● **What you have to do**
In the entries that follow, find every line containing "checkbox" and copy it.

● **Data shown**
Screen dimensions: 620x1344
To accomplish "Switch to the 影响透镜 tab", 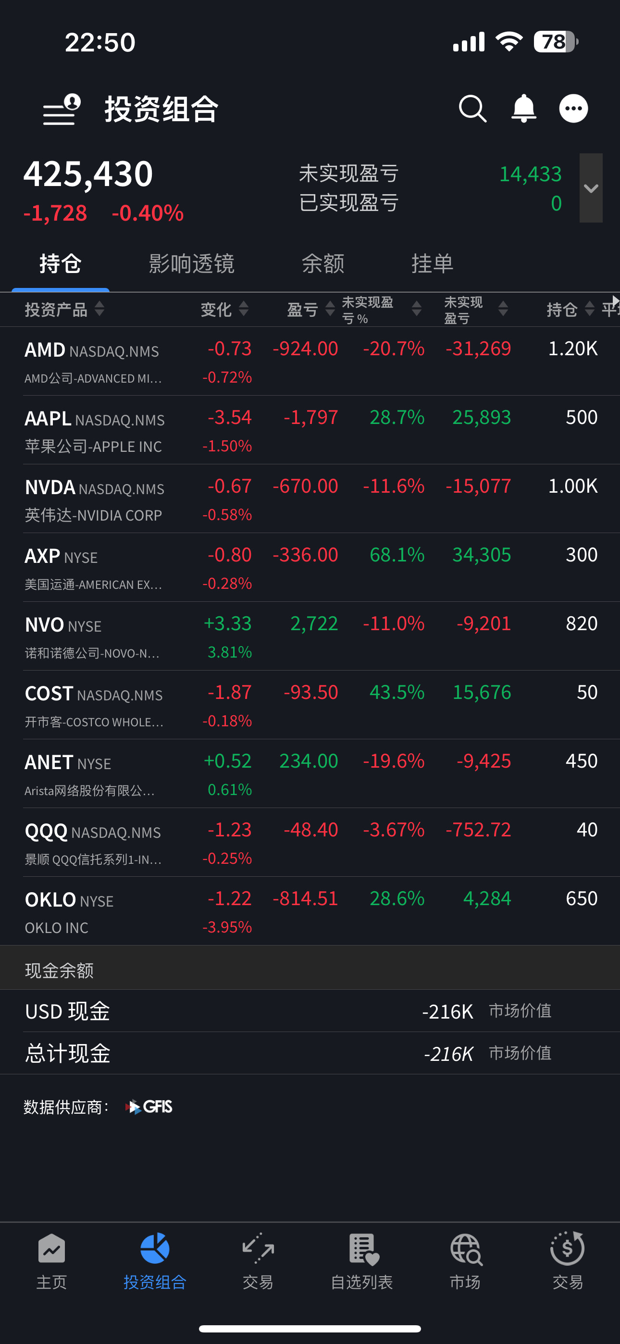I will pyautogui.click(x=192, y=263).
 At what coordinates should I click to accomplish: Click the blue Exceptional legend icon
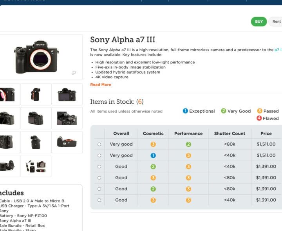tap(185, 111)
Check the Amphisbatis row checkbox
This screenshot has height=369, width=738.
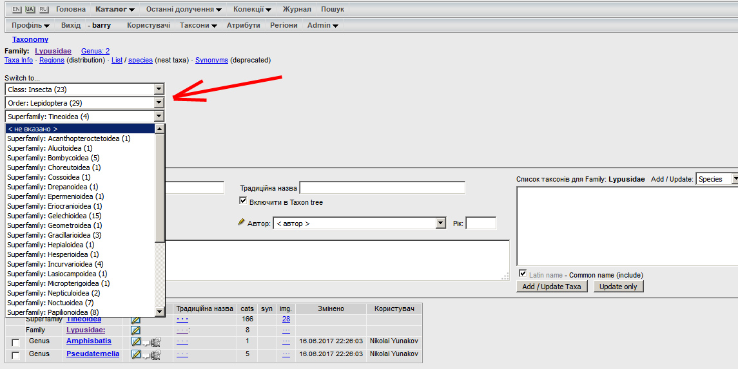click(x=15, y=342)
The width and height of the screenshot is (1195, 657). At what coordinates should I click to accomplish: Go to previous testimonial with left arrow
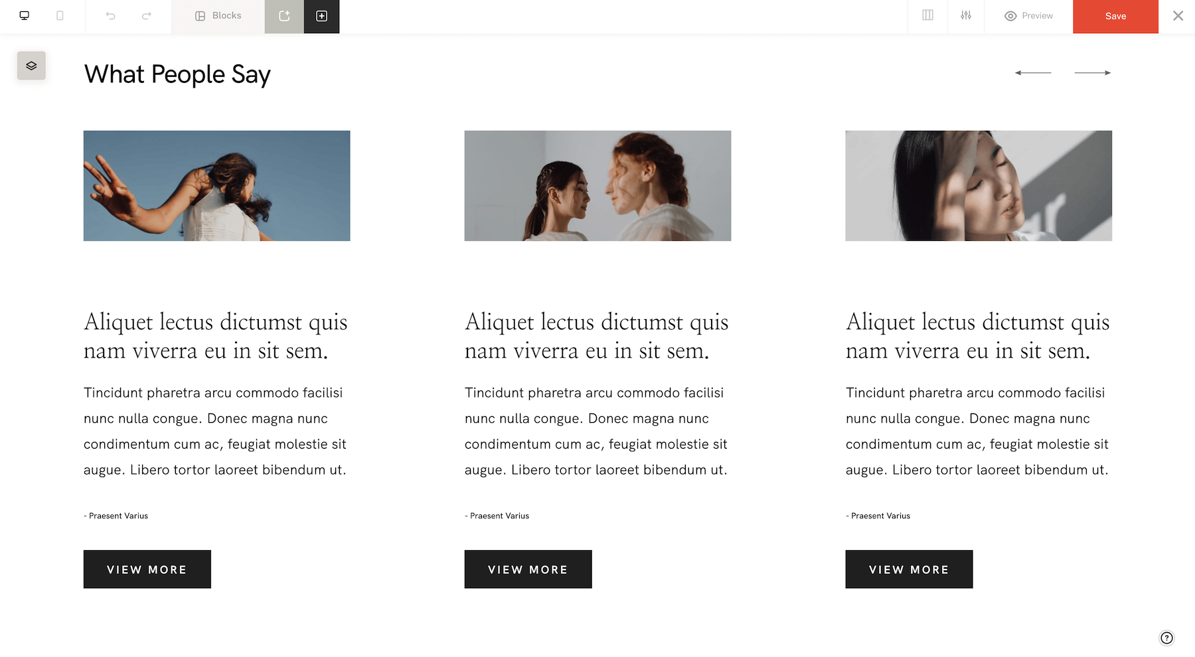(x=1033, y=72)
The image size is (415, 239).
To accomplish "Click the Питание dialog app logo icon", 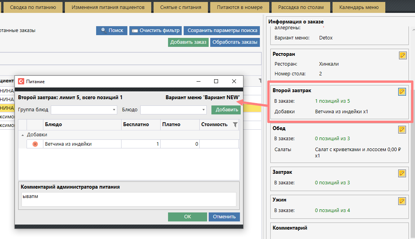I will [x=21, y=82].
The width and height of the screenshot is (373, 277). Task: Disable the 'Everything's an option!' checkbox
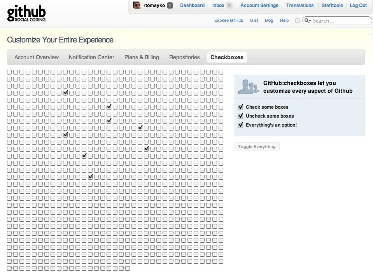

● **Written answer**
Check the Amphisbatis row checkbox
The width and height of the screenshot is (373, 277). Task: Disable the 'Everything's an option!' checkbox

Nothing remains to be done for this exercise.